Montag, der 30. März 2015

Preiswürdig: Blind einkaufen mit SOVI

SOVI - Produkt-Design1

[Design-Entwurf: Vladimir Maier]

Mit geschlossenen Augen kann keiner von uns einen Joghurtbecher von einem Becher Buttermilch unterscheiden und wir können auch nicht erfühlen, ob wir eine Packung Hartweizengrieß in der Hand haben oder Spülmaschinensalz. Wie also kann man einkaufen, wenn man blind ist? Dieser Frage geht Meike Seidel im Rahmen ihres Masterstudiums im Fachbereich Design und Medien nach. Und einen Preis hat sie dafür auch schon bekommen – den Newcomer Innovationspreis Altenpflege 2015!

Innovationspreis Meike Seidel

Zusammen mit Vladimir Maier, der als Produktdesigner maßgeblich beim Design-Entwurf geholfen und die Visualisierungen erstellt hat, konnte sie die Jury mit SOVI beeindrucken, einem Produkt, das aus ihrer Arbeit für den MA-Studiengang in Hannover entstanden ist. Die Masterstudentin wurde von dem Innovationspreis wirklich überrascht: „Ich nicht damit gerechnet, diesen Preis tatsächlich zu gewinnen, weil die Idee dahinter erst mal so utopisch klingt. Aber da gibt es Leute im Masterstudium, die mit mir davon überzeugt sind und die mir zum richtigen Zeitpunkt die richtigen Impulse gegeben haben.“

SOVI ermöglicht sehbehinderten und blinden Menschen das Einkaufen von Supermarkt- und Drogerie-Artikeln auch ohne die Hilfe von Begleitpersonen. Nötig wäre für die tatsächliche Umsetzung lediglich eine geringfügige Anpassung der Verpackungsbedruckungen.

Mit SOVI (kurz für „sonic view“) wurde die Idee eines Armbands entwickelt, das Informationen lesen und mithilfe einer App in Audio-Signale übersetzen kann – es kann also vorlesen. Getragen wird das SOVI-Armband ganz einfach am Handgelenk. Im Lebensmittelgeschäft kann es mit einer einfachen Bewegung zum Handteller gezogen werden, den Lesekopf in dessen Mitte. Ein magnetischer Verschluss ermöglich ein stufenloses Anpassen an den benötigten Umfang.

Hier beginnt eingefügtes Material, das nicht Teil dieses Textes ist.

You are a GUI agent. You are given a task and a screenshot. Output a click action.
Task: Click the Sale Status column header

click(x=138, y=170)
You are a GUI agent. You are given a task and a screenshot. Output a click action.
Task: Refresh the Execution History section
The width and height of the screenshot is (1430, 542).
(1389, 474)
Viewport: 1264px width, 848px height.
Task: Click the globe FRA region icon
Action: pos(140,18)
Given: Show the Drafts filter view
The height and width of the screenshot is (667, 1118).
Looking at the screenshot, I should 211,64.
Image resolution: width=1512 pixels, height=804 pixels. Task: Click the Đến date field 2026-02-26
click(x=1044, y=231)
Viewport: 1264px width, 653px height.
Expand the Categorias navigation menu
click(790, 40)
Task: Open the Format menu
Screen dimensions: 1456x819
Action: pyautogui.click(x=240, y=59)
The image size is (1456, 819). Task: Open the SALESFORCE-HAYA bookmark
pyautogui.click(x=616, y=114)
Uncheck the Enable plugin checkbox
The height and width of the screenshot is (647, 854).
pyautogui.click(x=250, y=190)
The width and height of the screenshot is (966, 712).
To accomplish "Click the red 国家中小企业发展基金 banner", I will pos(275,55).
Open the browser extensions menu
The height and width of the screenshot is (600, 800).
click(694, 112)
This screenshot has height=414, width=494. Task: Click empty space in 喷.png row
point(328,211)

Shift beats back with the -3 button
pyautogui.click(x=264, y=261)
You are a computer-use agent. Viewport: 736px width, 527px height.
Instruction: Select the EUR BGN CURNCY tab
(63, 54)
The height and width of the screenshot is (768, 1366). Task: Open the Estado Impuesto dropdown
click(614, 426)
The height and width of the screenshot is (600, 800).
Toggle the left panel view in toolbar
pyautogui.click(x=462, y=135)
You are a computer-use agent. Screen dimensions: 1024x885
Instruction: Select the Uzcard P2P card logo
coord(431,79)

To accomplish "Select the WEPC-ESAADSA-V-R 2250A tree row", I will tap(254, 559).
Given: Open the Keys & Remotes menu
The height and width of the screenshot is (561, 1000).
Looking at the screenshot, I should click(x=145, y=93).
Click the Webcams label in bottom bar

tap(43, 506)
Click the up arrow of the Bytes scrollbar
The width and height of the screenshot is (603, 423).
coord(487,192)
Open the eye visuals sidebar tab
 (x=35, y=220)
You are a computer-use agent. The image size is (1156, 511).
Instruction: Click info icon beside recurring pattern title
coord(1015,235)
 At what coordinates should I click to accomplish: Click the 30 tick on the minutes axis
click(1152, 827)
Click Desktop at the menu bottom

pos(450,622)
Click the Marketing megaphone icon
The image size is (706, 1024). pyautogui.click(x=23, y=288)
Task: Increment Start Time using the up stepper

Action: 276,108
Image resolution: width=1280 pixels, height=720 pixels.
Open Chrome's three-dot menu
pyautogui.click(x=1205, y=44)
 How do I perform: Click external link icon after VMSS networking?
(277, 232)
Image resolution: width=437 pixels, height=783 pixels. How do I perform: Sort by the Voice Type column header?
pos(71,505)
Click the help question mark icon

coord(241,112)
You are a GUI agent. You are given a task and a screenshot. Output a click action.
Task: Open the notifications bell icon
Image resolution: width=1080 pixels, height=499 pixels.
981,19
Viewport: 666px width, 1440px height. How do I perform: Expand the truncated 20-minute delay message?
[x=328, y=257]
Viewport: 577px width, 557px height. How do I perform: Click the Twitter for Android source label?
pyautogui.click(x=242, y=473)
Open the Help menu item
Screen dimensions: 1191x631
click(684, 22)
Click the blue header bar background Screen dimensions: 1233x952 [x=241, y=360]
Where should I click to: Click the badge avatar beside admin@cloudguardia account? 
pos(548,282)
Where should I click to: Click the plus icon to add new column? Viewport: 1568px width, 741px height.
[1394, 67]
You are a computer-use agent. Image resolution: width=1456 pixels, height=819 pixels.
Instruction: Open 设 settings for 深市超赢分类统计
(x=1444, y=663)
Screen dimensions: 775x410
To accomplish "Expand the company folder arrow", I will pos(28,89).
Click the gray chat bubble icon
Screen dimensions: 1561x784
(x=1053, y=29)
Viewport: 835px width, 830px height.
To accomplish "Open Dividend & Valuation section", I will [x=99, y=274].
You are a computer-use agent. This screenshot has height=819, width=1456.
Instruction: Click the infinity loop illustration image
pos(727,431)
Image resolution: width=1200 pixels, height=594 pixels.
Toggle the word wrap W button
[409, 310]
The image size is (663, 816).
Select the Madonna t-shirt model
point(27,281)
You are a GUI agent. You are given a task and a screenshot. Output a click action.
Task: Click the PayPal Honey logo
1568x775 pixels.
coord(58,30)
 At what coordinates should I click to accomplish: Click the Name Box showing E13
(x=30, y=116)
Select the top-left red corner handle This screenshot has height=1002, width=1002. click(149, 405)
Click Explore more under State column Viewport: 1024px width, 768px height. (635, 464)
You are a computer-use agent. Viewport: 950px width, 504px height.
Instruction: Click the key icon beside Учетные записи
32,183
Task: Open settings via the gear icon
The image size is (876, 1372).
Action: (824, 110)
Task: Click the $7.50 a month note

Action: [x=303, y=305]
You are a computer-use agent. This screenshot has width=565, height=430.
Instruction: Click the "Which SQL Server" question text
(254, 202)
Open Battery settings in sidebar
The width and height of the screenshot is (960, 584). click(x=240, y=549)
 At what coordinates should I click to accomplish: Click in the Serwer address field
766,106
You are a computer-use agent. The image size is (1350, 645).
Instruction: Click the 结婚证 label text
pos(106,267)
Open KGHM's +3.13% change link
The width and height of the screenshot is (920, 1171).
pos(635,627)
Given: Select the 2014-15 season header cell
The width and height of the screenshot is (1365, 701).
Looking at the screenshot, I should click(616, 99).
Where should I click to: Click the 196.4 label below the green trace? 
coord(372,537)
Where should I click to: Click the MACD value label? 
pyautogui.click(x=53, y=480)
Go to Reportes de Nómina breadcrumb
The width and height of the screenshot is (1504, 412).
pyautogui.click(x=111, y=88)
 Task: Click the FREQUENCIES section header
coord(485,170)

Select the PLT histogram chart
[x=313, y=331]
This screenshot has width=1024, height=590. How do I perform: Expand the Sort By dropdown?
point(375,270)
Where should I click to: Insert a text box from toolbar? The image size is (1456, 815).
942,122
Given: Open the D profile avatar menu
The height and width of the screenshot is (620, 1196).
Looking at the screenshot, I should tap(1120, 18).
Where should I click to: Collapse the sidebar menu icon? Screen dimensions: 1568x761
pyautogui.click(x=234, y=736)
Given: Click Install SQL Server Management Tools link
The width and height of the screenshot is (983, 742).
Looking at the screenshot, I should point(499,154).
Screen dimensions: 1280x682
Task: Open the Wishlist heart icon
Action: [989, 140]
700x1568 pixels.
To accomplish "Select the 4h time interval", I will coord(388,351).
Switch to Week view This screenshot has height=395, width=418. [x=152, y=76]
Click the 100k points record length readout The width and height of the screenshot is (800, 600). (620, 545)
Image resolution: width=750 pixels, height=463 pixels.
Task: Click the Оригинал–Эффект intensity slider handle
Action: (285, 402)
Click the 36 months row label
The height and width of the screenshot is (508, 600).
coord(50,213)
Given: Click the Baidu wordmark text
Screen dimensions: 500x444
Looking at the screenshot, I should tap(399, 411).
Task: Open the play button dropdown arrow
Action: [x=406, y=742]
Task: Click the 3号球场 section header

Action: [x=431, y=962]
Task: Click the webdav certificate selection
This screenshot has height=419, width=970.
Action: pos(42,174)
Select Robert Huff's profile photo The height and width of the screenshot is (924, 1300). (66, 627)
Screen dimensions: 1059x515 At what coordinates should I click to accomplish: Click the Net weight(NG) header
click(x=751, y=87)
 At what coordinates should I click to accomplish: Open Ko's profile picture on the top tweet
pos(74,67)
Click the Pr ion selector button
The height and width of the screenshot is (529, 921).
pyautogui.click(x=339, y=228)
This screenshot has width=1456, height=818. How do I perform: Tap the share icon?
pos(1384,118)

Beide Hände bleiben dabei frei und beim Griff zum Produkt nimmt der Lesekopf das auf die Verpackung aufgedruckte Punktmuster auf, in dem alle Informationen enthalten sind. Es ist für das menschliche Auge nicht sichtbar und bedeutet daher keine Einschränkungen für die sehende Kunden und auch keine sichtbare Änderung des Print-Layouts für den Hersteller. Da der gesamte bedruckte Bereich der Verpackung flächendeckend mit diesem Punktmuster versehen wird, ist nur ein Griff Richtung Produkt nötig und die Informationen werden über Kopfhörer ins Ohr des blinden oder sehbehinderten Menschen übertragen. Bisher auf dem Markt erhältliche Hilfsmittel zielten darauf ab, den Barcode auf der Verpackung zu finden, was in Anbetracht der visuellen Einschränkung der potenziellen Nutzer kaum sehr sinnvoll erscheint.

Design und Produktidee ergänzen sich perfekt

Der Induktions-Akku dient dem kabellosen Aufladen des Armbands an der heimischen Ladestation; umständliches Suchen der Steckverbindung soll visuell eingeschränkten Menschen damit erspart bleiben. Das Design des Armbands erfüllt ergonomische wie funktionale Vorgaben: Um nicht zu stören müssen alle Elemente klein bleiben, gleichzeitig die Beweglichkeit gerade beim Tragen in der Handinnenfläche gegeben sein. Neben dem Lesekopf sind Datenspeicher, Induktions-Akku und Bluetooth-Sender unterzubringen.

SOVI - so geht es - Produkt-Design

Mit SOVI und der Anpassung aller Verpackungen wäre eine wichtige Hürde für blinde Menschen genommen – sie könnten Produktinformationen selbständig aufnehmen und ohne Hilfe die gewünschten Artikel aussuchen. Doch eine Frage bleibt vorerst offen: Wie findet der blinde Mensch das richtige Regal? Mit dieser Frage beschäftigt sich der zweite Teil der Masterarbeit, in dem ein innovatives Leitsystem erdacht und visualisiert werden wird. Und auch über die Erweiterung des Systems wird nachgedacht: Anpassungen von Tickets und Eintrittskarten, Etiketten an anderen Produkten wie Kleidung oder Einrichtungsgegenstände sowie von Kredit- oder Bonuskarten sind denkbar.